書くしかできない

過ぎていく日々を書き留めています

愛読していたブログが終わってしまいました。

 愛読させて頂いていた、発達障害児育児ブログが、突然無くなってしまい、とても残念に思っている今日この頃です。

 最後の記事で、批判コメントが多くなり耐えられなくなったので、と、ブログを辞める理由を書いておられました。何も言わずにプイッと辞めてしまう人が多い中、辛くてもちゃんと理由を伝えてから辞められるところに、そのブロガーさんの誠実なお人柄が偲ばれました。

 でも、本当に残念です。

 確かにそのブログは、発達障害児育児の愚痴ブログ、と言っても差し支えないほど、愚痴しか書いていないもので。そのブロガーさんの姿勢を、腹立たしく感じる読者の方が、多かったのだろうと察せられます。

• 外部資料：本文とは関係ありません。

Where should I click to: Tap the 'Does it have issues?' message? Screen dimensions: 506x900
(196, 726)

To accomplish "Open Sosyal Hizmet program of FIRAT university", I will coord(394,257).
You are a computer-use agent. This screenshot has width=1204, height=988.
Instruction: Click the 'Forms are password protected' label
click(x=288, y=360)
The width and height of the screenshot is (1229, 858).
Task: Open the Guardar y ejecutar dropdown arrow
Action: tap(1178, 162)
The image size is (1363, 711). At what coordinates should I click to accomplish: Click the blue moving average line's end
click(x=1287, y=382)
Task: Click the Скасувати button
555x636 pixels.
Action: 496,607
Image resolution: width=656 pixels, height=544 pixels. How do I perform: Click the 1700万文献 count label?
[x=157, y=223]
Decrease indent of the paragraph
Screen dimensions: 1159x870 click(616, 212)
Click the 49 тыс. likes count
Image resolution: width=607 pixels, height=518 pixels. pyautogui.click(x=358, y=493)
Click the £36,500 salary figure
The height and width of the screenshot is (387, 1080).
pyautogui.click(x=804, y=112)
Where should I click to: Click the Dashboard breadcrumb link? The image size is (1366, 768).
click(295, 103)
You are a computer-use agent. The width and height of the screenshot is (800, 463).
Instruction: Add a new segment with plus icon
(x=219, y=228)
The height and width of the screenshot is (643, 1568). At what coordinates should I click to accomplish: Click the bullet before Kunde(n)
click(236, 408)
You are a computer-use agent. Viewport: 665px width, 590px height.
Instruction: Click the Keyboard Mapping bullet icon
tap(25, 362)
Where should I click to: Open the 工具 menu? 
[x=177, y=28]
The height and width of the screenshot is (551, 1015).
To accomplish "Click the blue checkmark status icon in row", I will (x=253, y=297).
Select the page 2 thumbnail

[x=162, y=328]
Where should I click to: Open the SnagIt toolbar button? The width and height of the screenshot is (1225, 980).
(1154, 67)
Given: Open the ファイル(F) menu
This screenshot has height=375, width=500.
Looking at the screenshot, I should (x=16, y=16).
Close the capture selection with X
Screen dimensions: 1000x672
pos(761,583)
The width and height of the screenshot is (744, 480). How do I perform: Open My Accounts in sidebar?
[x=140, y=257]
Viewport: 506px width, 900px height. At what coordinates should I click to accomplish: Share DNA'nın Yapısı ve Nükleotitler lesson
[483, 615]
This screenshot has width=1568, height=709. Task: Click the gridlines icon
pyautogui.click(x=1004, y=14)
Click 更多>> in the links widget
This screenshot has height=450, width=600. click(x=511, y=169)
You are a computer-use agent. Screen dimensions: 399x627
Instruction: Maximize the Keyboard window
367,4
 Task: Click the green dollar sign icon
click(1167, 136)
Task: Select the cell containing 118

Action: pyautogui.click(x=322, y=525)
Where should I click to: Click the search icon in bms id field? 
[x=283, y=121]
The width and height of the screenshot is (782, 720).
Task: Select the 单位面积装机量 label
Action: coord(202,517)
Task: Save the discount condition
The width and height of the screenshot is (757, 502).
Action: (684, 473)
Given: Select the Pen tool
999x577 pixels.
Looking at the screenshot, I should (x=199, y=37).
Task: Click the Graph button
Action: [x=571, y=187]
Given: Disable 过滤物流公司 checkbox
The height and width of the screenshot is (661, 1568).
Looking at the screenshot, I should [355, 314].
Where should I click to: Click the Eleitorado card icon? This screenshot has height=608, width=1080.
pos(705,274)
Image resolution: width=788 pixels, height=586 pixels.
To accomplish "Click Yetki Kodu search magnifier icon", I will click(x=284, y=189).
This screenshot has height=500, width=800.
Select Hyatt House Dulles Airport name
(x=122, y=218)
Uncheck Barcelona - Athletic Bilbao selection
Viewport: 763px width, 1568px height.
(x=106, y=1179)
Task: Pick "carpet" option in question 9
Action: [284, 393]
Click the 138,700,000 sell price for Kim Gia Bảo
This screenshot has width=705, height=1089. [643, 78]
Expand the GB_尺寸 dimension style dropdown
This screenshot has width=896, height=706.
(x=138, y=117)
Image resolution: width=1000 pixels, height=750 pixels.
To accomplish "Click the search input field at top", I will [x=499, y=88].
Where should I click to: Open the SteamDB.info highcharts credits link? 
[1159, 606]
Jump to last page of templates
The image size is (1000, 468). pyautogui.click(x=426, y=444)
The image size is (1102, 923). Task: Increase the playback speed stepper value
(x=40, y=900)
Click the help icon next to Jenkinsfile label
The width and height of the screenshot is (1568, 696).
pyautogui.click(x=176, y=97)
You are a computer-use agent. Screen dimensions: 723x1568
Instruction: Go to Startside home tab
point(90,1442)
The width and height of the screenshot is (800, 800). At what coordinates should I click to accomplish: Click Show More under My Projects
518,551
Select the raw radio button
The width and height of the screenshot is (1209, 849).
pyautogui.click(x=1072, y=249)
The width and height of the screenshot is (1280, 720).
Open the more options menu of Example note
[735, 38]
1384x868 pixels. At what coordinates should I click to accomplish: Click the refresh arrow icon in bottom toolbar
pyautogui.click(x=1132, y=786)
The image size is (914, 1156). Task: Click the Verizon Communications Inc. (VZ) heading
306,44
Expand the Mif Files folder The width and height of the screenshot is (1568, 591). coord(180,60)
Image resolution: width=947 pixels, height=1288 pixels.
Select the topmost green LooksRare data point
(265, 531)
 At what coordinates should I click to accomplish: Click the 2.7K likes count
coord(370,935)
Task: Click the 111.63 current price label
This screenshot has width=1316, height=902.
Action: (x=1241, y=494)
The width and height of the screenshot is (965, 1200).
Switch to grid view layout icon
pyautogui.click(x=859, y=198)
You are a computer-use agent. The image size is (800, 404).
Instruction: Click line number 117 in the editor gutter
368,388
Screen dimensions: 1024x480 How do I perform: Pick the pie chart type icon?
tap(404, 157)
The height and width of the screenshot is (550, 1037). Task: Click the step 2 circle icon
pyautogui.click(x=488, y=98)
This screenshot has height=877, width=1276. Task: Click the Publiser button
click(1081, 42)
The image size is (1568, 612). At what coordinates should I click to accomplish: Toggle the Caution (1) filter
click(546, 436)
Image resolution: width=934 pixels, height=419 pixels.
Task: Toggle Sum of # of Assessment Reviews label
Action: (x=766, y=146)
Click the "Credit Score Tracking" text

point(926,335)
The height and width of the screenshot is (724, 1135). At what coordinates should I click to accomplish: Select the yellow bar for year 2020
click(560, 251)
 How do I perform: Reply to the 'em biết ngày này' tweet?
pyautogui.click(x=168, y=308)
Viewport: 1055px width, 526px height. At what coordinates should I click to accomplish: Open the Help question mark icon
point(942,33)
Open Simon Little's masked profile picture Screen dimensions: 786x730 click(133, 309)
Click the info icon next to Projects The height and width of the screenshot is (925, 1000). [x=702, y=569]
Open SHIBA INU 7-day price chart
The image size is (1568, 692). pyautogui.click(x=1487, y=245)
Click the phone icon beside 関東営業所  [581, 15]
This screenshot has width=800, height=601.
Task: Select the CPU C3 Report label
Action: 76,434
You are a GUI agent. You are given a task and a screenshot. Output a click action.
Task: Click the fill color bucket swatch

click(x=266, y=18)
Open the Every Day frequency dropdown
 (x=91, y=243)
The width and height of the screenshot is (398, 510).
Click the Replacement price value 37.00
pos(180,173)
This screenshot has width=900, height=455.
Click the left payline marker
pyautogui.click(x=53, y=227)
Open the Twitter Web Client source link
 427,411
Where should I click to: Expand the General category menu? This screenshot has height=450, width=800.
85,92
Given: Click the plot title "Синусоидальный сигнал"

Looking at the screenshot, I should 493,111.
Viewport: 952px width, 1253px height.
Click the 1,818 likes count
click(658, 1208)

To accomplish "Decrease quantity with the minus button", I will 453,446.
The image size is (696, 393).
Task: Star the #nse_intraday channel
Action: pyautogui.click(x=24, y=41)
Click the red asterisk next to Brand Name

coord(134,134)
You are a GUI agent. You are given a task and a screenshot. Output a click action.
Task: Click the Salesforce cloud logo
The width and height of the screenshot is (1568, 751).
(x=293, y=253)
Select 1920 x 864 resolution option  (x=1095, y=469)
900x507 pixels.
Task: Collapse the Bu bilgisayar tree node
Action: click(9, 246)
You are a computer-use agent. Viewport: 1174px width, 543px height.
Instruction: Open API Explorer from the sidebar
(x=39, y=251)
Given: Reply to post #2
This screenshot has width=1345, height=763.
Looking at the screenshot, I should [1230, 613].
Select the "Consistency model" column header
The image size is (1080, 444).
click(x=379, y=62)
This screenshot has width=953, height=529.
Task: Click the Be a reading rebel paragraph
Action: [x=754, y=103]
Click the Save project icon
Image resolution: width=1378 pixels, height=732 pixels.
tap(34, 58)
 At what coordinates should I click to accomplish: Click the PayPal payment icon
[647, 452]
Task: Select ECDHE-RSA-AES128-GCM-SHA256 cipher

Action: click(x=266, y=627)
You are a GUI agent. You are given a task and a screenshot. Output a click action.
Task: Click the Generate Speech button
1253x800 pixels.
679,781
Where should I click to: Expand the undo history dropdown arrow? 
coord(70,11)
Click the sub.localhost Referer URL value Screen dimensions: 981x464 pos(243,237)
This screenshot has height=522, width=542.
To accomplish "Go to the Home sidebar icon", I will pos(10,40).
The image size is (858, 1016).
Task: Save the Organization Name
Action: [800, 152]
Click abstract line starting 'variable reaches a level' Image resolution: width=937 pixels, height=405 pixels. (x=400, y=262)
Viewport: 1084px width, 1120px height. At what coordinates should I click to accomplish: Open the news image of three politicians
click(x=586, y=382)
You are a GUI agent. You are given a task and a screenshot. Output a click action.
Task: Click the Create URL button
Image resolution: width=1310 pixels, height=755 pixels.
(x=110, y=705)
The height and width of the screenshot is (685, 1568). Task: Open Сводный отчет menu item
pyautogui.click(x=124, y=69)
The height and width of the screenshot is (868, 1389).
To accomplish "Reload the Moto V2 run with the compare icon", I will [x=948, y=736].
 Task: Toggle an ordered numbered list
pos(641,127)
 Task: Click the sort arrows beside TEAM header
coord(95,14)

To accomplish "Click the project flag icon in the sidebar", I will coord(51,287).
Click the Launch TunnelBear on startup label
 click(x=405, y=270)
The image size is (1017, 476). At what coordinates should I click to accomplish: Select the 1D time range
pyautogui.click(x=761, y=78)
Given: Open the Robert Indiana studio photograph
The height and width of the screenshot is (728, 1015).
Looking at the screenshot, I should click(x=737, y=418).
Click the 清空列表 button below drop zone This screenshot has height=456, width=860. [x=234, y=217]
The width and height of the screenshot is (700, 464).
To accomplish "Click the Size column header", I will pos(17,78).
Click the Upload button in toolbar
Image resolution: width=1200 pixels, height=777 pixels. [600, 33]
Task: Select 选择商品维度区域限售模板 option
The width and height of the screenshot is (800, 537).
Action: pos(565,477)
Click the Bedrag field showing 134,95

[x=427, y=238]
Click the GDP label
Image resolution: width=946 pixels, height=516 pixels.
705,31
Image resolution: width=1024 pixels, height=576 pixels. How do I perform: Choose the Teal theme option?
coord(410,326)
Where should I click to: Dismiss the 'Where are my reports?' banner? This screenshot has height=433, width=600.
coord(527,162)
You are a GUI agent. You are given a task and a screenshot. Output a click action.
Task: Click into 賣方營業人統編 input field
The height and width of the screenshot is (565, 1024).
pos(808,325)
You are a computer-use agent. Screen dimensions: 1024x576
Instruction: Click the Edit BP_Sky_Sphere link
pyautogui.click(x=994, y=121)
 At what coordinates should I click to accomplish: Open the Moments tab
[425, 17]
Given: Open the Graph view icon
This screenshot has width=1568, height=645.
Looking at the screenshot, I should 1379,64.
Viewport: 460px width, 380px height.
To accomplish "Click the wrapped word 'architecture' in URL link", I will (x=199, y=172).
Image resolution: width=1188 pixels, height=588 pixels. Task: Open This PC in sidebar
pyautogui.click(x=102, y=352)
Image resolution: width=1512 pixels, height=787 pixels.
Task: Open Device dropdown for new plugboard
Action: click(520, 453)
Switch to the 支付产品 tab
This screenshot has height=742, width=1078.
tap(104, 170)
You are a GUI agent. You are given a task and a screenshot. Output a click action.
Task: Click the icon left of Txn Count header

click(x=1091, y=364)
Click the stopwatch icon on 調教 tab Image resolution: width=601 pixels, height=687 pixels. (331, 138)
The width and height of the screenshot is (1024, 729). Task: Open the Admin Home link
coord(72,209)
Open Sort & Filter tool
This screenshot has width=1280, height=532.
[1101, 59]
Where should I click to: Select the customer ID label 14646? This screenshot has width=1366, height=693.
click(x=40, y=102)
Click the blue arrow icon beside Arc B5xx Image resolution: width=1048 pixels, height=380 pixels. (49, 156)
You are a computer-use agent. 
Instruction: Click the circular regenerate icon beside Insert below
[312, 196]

 でも、ブログ以外で愚痴を言う場所が無い、という人、少なくないと思うのです。特に子供に関する愚痴は、夫も家族も聞いてくれませんし、聞いてくれても「自分の子供なんだから、あなたが何とかしろ」とか「産んだのはあなたなんだから、自己責任」という言葉が返ってくるだけ、という状況の人も、多いと思うのです。

 だから、そのブロガーさんが、愚痴しか書かないからといって、責めてしまうのはどうなのかなあ。。

 そのブロガーさんは、自閉の重いお子さんを育てておられ、多動もあって、毎日とても大変だったようです。ウチの息子のように、こだわりからくる癇癪持ちではあっても、基本ニコニコと機嫌よく大人しい子供でも、発達障害児は育てにくく大変なのです。これに重い自閉と多動があったら、毎日は本当に過酷だろうと思われ、応援する気持ちで、ブログを読ませて頂いていました。

 もうあのブログは読めないんだなあ。

 あのブロガーさんは、今後、どこで愚痴を語ればいいのだろう。別のブログを作ったとしても、またそこで叩かれてしまうだろうし。人目につくところではもう愚痴は言えない、という事になると、一人で日記を書くぐらいしかなく、とても煮詰まるだろうと案じられます。

 人様のブログを読んで自分と考え方が違った時、「どうしてそう考えるの?」と疑問に思うこと、あって当然だと思うのです。その疑問は、相手にぶつけるのではなく、自分のブログに書けばいいのになあ、と私は思います。相手にぶつけてしまったら、ぶつけられたほうは、強いダメージを受けるから。ぶつける側は「質問しただけ」の軽い気持ちでも、ぶつけられた方は、何故だかダメージを受けるものです。

 特に心が弱っている場合は。

 確かに、あのブロガーさんの子育てには、間違いが多かった事は、否めません(私の個人的見解です)。そのやり方だとお子さんがかわいそうだな、と思う事、私も何度もありました。そういうやり方をしていると、近い将来、親子ともども大変な事になってしまうなあ、とか、後で後悔されるだろうなあ、と感じる事もありました。また、そういう書き方をすると、発達障害児や、その親全体が、世間から誤解されてしまうな、と思う事もありました(読者数のとても多いブログだったので、世間への影響は大きかったと思います)。お住まいの地域から類推するに、あそこやあそこの療育を利用すれば、母子共に随分ラクになられるだろうに、と思う事も。でも、そういう助言めいた一切合財が受け付けられない時もあります。本当に弱っている時は。だからこちらも控えるべきだと思うのです。

 勿論、そのブログに批判コメントを入れた人達も、多分ご本人達は、批判しているつもりは全くなかったのだと思います。このブロガーさんに正しい子育てを教えてあげたい、アドバイスしたい、それがこの人の為になる、そういう思いが抑えきれず、コメントしてしまったのだと思います。でもそれは、ブロガーさんには「批判」と受け取られるのです。そういうものだと思います。

 なので、私は、ブロガーさんに何か意見を言いにいこうとは思わなかったです。何かアドバイス的な意見を言うと、先にも書いた通り、ブロガーさんが強くダメージを受けてしまうだけで、内容が彼女の耳には(心には?頭には?)届かない事は確かだからです。

 愚痴ブログを読む時は、傾聴の心でのぞむ事が必要ではないかと私は思います。傾聴ができない人は、できたら他人の愚痴ブログは、読まないほうがいいのではないかなあと思うのです。

 ブロガーさんには、今まで書いて下さった事、読ませて頂いた事にお礼を言うとともに、今後の無事な子育てを、心からお祈りします。私も頑張ります。

 

f:id:oinor-i:20180821133552j:plain

 今日は本当に涼しくて、寒いぐらいで、本格的な秋を感じました。